Anantharaman Vivek, Balaji S, Aravind L
National Center for Biotechnology Information, National Library of Medicine, National Institutes of Health, Bethesda, MD 20894, USA.
Biol Direct. 2006 Sep 5;1:25. doi: 10.1186/1745-6150-1-25.
The mechanism by which the signals are transmitted between receptor and effector domains in multi-domain signaling proteins is poorly understood.
Using sensitive sequence analysis methods we identify a conserved helical segment of around 40 residues in a wide range of signaling proteins, including numerous sensor histidine kinases such as Sln1p, and receptor guanylyl cyclases such as the atrial natriuretic peptide receptor and nitric oxide receptors. We term this helical segment the signaling (S)-helix and present evidence that it forms a novel parallel coiled-coil element, distinct from previously known helical segments in signaling proteins, such as the Dimerization-Histidine phosphotransfer module of histidine kinases, the intra-cellular domains of the chemotaxis receptors, inter-GAF domain helical linkers and the alpha-helical HAMP module. Analysis of domain architectures allowed us to reconstruct the domain-neighborhood graph for the S-helix, which showed that the S-helix almost always occurs between two signaling domains. Several striking patterns in the domain neighborhood of the S-helix also became evident from the graph. It most often separates diverse N-terminal sensory domains from various C-terminal catalytic signaling domains such as histidine kinases, cNMP cyclase, PP2C phosphatases, NtrC-like AAA+ ATPases and diguanylate cyclases. It might also occur between two sensory domains such as PAS domains and occasionally between a DNA-binding HTH domain and a sensory domain.
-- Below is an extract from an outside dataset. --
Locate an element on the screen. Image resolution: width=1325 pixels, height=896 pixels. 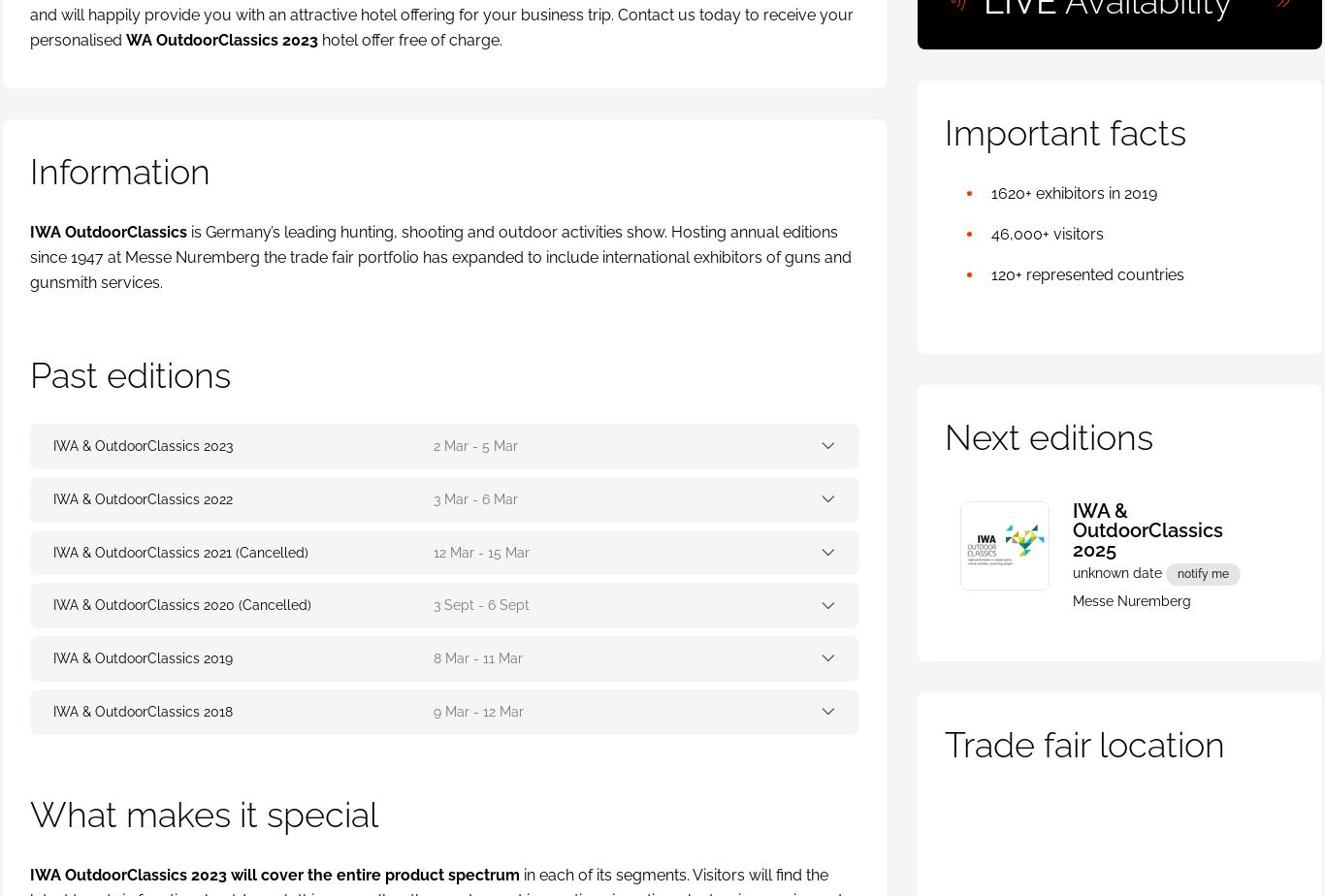
'Fill in the the hotel booking form for' is located at coordinates (145, 400).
The sequence conservation pattern of the S-helix revealed the presence of a unique constellation of polar residues in the dimer-interface positions within the central heptad of the coiled-coil formed by the S-helix.
Combining these observations with previously reported mutagenesis studies on different S-helix-containing proteins we suggest that it functions as a switch that prevents constitutive activation of linked downstream signaling domains. However, upon occurrence of specific conformational changes due to binding of ligand or other sensory inputs in a linked upstream domain it transmits the signal to the downstream domain. Thus, the S-helix represents one of the most prevalent functional themes involved in the flow of signals between modules in diverse prokaryote-type multi-domain signaling proteins.
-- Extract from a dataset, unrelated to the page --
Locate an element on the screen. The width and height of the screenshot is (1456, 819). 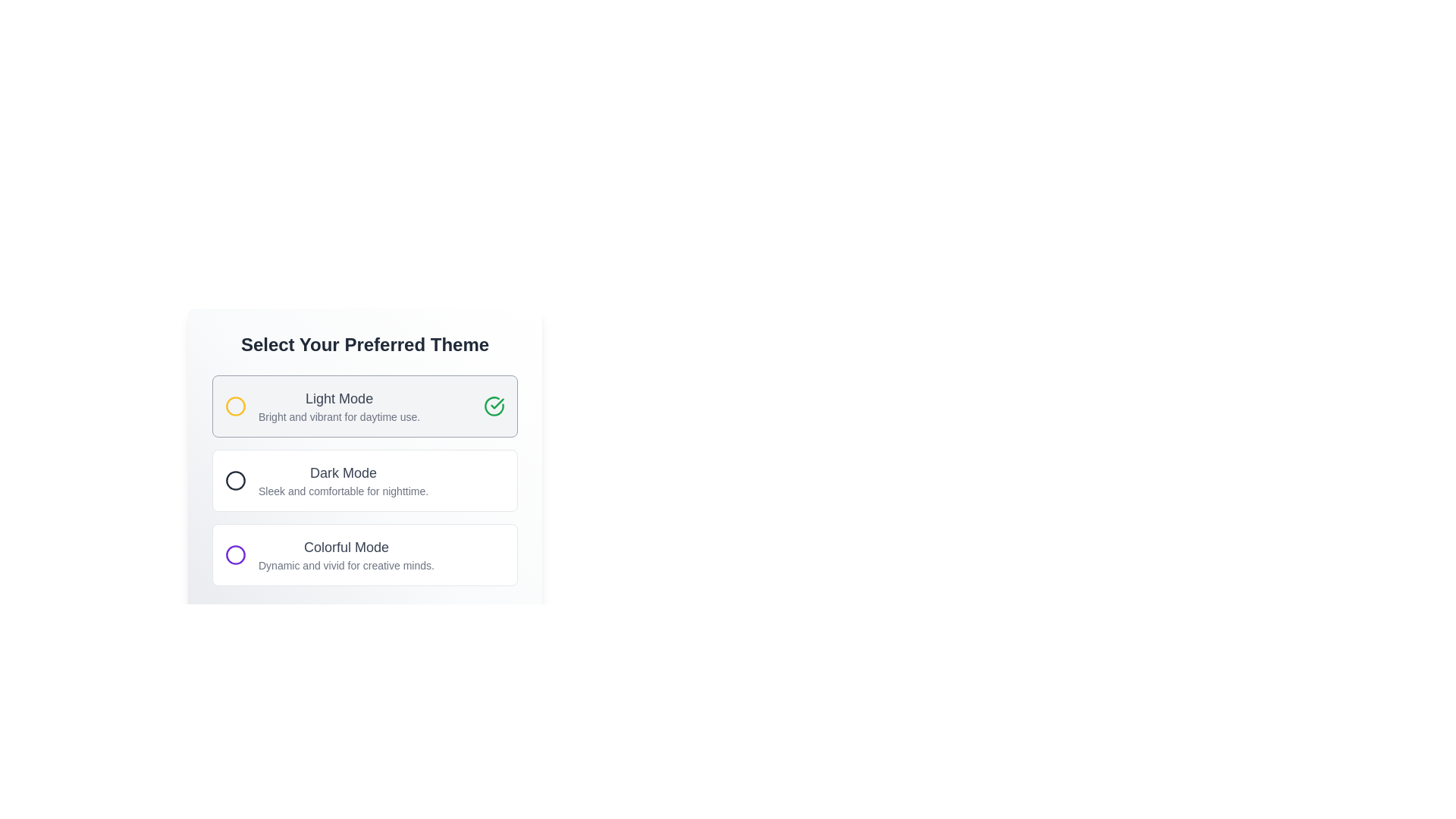
the circular icon located to the left of the 'Dark Mode' selection option is located at coordinates (235, 480).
This article was reviewed by Frank Eisenhaber, Arcady Mushegian and Sandor Pongor.
多结构域信号蛋白中受体与效应器结构域之间信号传递的机制尚不清楚。
我们使用灵敏的序列分析方法,在多种信号蛋白中鉴定出一段约40个残基的保守螺旋片段,包括许多传感组氨酸激酶,如Sln1p,以及受体鸟苷酸环化酶,如心钠素受体和一氧化氮受体。我们将此螺旋片段称为信号(S)螺旋,并提供证据表明它形成了一种新型的平行卷曲螺旋元件,不同于信号蛋白中先前已知的螺旋片段,如组氨酸激酶的二聚化 - 组氨酸磷酸转移模块、趋化受体的细胞内结构域、GAF结构域间螺旋连接体以及α - 螺旋HAMP模块。对结构域架构的分析使我们能够重建S螺旋的结构域邻接图,结果表明S螺旋几乎总是出现在两个信号结构域之间。从该图中还可以明显看出S螺旋结构域邻接中的几个显著模式。它最常将不同的N端传感结构域与各种C端催化信号结构域分开,如组氨酸激酶、cNMP环化酶、PP2C磷酸酶、NtrC样AAA + ATP酶和双鸟苷酸环化酶。它也可能出现在两个传感结构域之间,如PAS结构域,偶尔也出现在DNA结合HTH结构域和传感结构域之间。S螺旋的序列保守模式揭示了在由S螺旋形成的卷曲螺旋中央七肽的二聚体界面位置存在一组独特的极性残基。
将这些观察结果与先前报道的对不同含S螺旋蛋白的诱变研究相结合,我们认为它起到开关的作用,防止连接的下游信号结构域的组成性激活。然而,当由于配体结合或连接的上游结构域中的其他传感输入而发生特定构象变化时,它会将信号传递到下游结构域。因此,S螺旋代表了不同原核生物型多结构域信号蛋白中模块间信号流动所涉及的最普遍的功能主题之一。
本文由Frank Eisenhaber、Arcady Mushegian和Sandor Pongor评审。